Thousands of senior citizens from all walks of life across the country are currently under legal guardianship, a means by which elderly individuals incapacitated from being able to make health and financial decisions for themselves.
In many situations, this is in the best interest of the individual, deemed a ward of the state and assigned a caretaker to assist with financial, medical and legal transactions on their behalf.
But as is so often the case, granting power of attorney over another person can be a corruptible action where the guardian looks out for their own self-interest and financial gain as numerous caretakers have been arrested in recent years for exploiting their wards.
Writer/director J Blakeson points his camera lens squarely on the idea that nefarious people game the legal system to rob others of their life savings with I Care A Lot, a black dramedy that debuted at the 2020 Toronto International Film Festival before releasing on Netflix last month.
In the film, Golden Globe and Oscar nominee Rosamund Pike stars as Marla Grayson, who has turned her profession as a legal guardian to senior citizens into a money-making machine, convincing the courts to make rich retirees wards of the state in her care. When her eyes become trained on a new victim, things spiral out of control rather quickly.
Blakeson infuses his film with an abundance of dry wit painted over a stylized background of bright, shimmering hues that give I Care A Lot that “feels too good to be true” sense of something amiss under the surface. His points on the welfare system for the elderly are well-taken and Blakeson emphasizes the levels of corruption that can occur to swindle the unwitting every step of the way.
There are no heroes to be found here and as such, it often makes it difficult for the audience to truly connect with the film as viewers are forced to balance one character’s treachery with the next in a way that never truly feels stable.
In I Care A Lot, Rosamund Pike is a right proper villain as it were. Audiences feel the callousness and depths of Marla’s treachery oozing off every line delivery and the cold, blankness approach Pike brings to the character.
As the film’s protagonist, Pike goes to great effort in order to ensure an entertaining, engaging character with which to build a feature around. She does so in a way that commands the attention of those around her not with raw magnetism, but with Marla’s sheer willpower and determination to win at any cost.
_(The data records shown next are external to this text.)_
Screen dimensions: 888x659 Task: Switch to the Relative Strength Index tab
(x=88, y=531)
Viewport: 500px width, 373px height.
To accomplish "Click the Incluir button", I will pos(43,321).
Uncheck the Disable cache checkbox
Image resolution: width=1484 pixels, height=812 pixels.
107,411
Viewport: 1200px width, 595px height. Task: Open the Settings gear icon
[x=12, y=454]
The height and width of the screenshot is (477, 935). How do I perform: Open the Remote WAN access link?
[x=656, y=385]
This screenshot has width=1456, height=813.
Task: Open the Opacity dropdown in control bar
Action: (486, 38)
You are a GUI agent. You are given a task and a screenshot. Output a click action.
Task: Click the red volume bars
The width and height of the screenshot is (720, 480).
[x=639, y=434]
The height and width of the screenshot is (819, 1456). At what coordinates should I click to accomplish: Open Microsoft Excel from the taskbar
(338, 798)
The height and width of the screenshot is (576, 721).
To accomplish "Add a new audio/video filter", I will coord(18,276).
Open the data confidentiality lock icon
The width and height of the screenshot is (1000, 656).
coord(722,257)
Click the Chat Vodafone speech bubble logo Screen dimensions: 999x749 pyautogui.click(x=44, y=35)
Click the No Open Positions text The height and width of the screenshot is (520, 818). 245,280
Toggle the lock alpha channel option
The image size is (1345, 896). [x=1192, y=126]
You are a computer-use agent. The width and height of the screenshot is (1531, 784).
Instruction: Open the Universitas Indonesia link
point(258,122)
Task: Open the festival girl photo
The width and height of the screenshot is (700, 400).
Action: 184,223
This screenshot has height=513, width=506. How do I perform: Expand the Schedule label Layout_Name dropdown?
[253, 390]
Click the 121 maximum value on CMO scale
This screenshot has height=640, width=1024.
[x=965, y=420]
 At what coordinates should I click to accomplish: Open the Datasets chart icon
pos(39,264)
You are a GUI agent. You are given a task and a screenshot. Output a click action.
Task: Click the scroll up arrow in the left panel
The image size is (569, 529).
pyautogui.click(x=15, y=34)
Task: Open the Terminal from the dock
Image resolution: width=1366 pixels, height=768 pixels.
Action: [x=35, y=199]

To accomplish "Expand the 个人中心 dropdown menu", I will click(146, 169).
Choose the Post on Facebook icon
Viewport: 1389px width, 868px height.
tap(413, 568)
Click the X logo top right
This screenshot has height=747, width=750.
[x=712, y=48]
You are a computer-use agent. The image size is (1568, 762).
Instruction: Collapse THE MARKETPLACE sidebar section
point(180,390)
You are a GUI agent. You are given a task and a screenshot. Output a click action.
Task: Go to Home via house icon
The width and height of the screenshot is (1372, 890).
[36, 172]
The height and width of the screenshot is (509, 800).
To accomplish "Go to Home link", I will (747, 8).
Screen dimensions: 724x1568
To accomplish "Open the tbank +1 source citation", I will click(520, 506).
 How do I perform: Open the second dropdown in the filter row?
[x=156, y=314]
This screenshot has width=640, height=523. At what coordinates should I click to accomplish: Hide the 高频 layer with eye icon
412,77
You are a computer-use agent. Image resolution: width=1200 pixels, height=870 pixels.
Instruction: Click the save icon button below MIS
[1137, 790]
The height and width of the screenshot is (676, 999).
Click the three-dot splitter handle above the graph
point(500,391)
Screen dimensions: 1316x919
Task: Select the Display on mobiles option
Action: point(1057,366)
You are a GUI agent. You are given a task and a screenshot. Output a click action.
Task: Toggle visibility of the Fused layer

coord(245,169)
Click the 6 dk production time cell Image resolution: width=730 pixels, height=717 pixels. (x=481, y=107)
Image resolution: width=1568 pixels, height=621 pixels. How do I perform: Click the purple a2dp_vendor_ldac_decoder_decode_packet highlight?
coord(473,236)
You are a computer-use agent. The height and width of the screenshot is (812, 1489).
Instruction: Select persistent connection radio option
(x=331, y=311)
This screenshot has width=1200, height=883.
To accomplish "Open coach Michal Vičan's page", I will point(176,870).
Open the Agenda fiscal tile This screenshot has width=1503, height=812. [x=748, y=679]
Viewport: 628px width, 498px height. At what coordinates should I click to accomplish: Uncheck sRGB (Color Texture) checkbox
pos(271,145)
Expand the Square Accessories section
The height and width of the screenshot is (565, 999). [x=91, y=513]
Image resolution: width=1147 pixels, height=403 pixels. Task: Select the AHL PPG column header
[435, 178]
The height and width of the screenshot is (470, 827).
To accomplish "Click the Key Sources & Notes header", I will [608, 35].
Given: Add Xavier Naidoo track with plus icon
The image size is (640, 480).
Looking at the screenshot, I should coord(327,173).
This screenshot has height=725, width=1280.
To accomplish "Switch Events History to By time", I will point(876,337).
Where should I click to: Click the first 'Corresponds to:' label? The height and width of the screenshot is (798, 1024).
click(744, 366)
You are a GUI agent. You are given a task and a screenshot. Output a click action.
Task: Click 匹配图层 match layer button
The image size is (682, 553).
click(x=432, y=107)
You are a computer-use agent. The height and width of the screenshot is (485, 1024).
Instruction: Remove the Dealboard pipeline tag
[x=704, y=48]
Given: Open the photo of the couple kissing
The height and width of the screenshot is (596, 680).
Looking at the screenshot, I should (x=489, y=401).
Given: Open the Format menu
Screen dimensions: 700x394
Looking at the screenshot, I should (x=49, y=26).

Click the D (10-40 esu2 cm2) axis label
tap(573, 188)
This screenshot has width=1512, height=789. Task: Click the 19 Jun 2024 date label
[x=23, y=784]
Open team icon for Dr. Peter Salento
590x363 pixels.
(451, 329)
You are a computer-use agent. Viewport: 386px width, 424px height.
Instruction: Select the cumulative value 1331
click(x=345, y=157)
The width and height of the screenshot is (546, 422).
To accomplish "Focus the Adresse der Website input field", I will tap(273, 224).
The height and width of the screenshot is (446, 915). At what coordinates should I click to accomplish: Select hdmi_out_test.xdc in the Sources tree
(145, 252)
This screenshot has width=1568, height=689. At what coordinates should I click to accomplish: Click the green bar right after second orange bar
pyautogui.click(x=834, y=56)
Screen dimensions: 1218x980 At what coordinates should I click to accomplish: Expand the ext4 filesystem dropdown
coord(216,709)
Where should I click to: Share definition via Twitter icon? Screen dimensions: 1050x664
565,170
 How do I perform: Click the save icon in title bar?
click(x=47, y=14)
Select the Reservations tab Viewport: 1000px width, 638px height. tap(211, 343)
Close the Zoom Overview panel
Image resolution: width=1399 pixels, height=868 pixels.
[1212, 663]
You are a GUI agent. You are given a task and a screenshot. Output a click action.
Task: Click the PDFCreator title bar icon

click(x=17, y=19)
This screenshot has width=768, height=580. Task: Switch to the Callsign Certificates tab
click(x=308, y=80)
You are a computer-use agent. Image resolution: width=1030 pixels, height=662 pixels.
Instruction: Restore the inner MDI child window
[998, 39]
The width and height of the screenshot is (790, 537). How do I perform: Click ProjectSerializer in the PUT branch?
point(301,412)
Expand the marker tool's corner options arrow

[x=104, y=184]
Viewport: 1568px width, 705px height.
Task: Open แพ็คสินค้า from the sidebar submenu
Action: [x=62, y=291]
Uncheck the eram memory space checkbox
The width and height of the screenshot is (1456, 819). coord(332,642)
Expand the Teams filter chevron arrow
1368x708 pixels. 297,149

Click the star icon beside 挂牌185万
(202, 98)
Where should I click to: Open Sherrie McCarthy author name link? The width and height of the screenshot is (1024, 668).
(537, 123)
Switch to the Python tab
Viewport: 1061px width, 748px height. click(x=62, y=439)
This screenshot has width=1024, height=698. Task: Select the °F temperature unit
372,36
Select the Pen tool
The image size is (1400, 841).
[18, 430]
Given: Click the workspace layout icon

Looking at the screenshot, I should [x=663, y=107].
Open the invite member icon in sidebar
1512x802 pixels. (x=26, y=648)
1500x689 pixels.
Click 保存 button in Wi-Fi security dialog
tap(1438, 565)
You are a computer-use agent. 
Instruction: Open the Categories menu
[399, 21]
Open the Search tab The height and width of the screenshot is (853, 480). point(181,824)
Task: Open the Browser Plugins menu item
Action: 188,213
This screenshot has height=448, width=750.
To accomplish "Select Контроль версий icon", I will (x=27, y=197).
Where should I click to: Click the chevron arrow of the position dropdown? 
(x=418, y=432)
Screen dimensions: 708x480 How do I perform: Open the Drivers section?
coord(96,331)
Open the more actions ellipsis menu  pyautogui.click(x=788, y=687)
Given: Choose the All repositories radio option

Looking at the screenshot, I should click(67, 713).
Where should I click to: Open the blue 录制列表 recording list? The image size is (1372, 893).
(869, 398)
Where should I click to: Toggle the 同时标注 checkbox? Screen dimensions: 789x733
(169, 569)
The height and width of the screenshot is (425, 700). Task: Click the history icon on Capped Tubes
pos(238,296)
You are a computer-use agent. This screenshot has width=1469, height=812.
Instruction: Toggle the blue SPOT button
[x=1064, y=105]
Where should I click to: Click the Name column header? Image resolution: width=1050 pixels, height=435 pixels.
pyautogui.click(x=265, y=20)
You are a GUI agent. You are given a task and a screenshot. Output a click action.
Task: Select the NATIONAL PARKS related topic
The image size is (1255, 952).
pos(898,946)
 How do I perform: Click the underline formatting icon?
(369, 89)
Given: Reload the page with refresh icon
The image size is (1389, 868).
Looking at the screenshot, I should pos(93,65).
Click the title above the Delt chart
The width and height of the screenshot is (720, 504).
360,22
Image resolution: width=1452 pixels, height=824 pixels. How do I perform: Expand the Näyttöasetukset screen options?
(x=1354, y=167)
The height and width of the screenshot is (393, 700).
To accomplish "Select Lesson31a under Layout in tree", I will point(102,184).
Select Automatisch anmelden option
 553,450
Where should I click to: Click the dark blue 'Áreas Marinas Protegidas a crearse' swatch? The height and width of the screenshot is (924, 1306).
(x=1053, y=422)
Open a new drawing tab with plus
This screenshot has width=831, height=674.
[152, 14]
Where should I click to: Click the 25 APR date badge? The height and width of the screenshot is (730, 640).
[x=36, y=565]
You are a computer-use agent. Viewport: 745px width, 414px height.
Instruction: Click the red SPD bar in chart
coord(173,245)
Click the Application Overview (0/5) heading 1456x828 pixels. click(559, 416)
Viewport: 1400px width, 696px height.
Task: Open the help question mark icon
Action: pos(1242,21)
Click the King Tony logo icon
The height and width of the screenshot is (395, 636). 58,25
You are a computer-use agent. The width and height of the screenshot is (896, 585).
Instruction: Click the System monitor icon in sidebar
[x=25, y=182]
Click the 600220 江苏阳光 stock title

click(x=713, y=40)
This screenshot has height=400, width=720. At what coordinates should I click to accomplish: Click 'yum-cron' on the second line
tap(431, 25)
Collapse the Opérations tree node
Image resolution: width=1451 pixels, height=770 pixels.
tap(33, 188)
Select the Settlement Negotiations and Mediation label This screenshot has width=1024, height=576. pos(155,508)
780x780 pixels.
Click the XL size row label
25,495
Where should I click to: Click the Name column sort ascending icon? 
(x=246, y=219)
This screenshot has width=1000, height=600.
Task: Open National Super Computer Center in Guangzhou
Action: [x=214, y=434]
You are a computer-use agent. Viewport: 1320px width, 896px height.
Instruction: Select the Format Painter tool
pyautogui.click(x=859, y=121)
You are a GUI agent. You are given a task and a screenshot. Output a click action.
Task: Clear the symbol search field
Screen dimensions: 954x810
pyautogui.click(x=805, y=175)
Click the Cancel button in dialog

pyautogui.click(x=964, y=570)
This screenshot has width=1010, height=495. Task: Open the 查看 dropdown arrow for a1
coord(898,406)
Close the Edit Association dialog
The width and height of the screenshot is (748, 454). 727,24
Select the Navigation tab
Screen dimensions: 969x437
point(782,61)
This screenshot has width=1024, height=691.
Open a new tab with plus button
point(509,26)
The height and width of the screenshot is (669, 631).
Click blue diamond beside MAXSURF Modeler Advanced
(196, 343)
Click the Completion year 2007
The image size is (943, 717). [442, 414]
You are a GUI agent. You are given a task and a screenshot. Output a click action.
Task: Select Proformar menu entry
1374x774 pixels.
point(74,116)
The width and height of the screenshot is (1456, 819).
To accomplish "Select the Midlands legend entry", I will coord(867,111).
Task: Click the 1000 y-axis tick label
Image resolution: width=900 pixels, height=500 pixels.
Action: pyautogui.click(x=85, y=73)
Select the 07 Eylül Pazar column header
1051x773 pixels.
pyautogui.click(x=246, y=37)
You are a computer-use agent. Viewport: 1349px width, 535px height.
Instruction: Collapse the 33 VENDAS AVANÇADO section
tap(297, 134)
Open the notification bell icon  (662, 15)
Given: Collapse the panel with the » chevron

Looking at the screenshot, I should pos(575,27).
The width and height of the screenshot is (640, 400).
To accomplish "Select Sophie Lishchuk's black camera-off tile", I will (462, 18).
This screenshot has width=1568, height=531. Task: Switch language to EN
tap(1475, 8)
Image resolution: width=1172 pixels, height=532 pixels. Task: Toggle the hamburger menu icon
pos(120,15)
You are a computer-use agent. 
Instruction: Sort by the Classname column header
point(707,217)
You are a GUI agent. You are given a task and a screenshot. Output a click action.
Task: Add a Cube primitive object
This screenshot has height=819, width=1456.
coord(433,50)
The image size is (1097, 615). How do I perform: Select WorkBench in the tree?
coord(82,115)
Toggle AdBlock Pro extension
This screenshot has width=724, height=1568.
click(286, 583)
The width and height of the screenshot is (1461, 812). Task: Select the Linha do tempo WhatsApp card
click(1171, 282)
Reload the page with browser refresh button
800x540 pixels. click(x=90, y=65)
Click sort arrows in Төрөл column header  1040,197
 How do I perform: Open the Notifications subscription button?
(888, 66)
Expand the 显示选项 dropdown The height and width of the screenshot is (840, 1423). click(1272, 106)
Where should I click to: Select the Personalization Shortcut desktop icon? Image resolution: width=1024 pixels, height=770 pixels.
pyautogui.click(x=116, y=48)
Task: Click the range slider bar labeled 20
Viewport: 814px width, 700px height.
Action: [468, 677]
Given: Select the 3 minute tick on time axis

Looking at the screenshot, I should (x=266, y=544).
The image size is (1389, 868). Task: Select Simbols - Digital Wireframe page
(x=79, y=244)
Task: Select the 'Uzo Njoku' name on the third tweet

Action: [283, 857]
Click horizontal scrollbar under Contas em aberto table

Dianne Wiest is terrific in short bursts as Marla’s latest victim-to-be, Jennifer, blending both a naivety and hyper-awareness into a character slowly losing her agency and later her mind as Marla places her in a retirement home to wallow away her days.
A solid supporting cast including Eiza González as Marla’s partner and assistant, Peter Dinklage as a shadowy figure with ties to Jennifer and Chris Messina as a lawyer trying to free Jennifer give I Care A Lot added personality with vibrant performances and choices that don’t always work but feed into Blakeson’s directorial style.
I Care A Lot makes great effort to show how the elderly can be blindsided by a variety of corporate interests that take human beings and turn them into commodities for financial profiteering. Almost like something from an Ocean’s Eleven heist, Blakeson meticulously lays this out through a series of handshake deals, private court hearings and fake smiles as Marla and her associates perform their tricks to swindle seniors out of their life savings.
Blakeson does a terrific job of setting these initial expectations for his audience only to reveal something much more nefarious and darker. All the while, the bright sheen that covers I Care A Lot early visually begins to fade slightly as Marla’s world spirals out of control.
If Blakeson’s film was through and through the courtroom dark dramedy like originally framed, the premise of I Care A Lot was strong enough to really make it a true standout film. As it is, however, it simply devolves into genre fodder perfect for an intriguing evening Netflix watch on the couch.